The Bathurst team is leading against by a considerable margin in the USBF trials. 14 of those IMPs enriched them at board 60:

Both Meckstroth and Wooldridge played 6 notrump after South doubled a Stayman. Both took the club lead in hand (really surprised me that both Souths played the ten, I thought they good enough to play the jack) and played queen and other spade. South played the ten on the first round so Wooldridge finessed with the eight and could claim. Meckstroth played a top spade on the second round and duly went down.
It was a deserved gain but not well deserved. Wooldridge’s play is superior. In the spade suit it seems to be about equal after the double but he has better chances for a squeeze if his play doesn’t work.
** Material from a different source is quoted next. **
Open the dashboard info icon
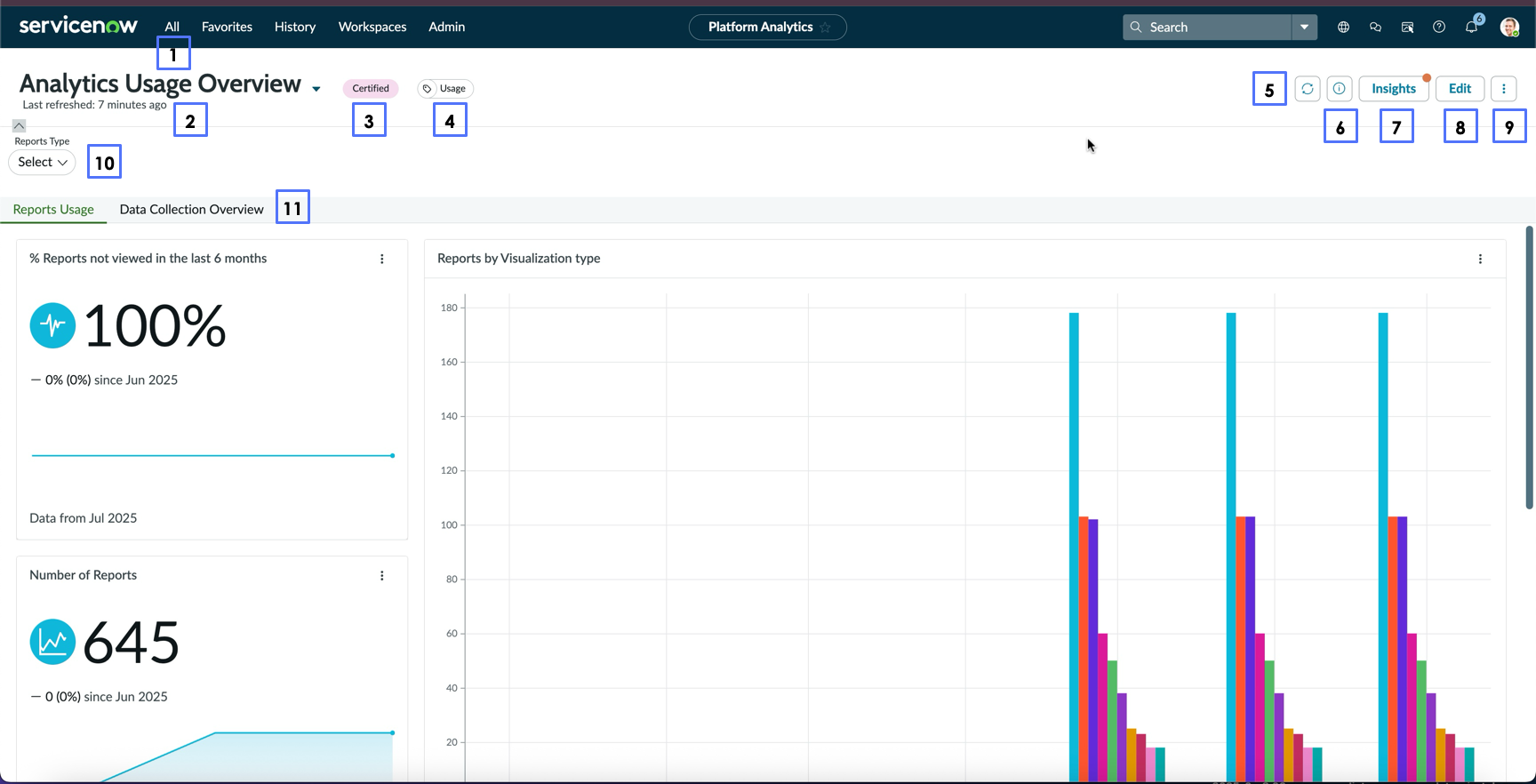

Still he could and should have played better. Consider the case where his finesse looses. If South plays back a club or a heart the entries for the double squeeze are crippled. He must rely on the simple heart-diamond squeeze because he cannot cash the king of diamonds before runnning the spades.
A better play would have been to cash the top diamonds before playing on spades. In this case if South takes the second spade and exit in a rounded suit he can win in hand and cash the king of diamonds before running the spades. If South played a club it will be a simultanous double squeeze, if a heart a non simultanous one. With South having a 2326 distribution he would have felt the 14 IMPs difference.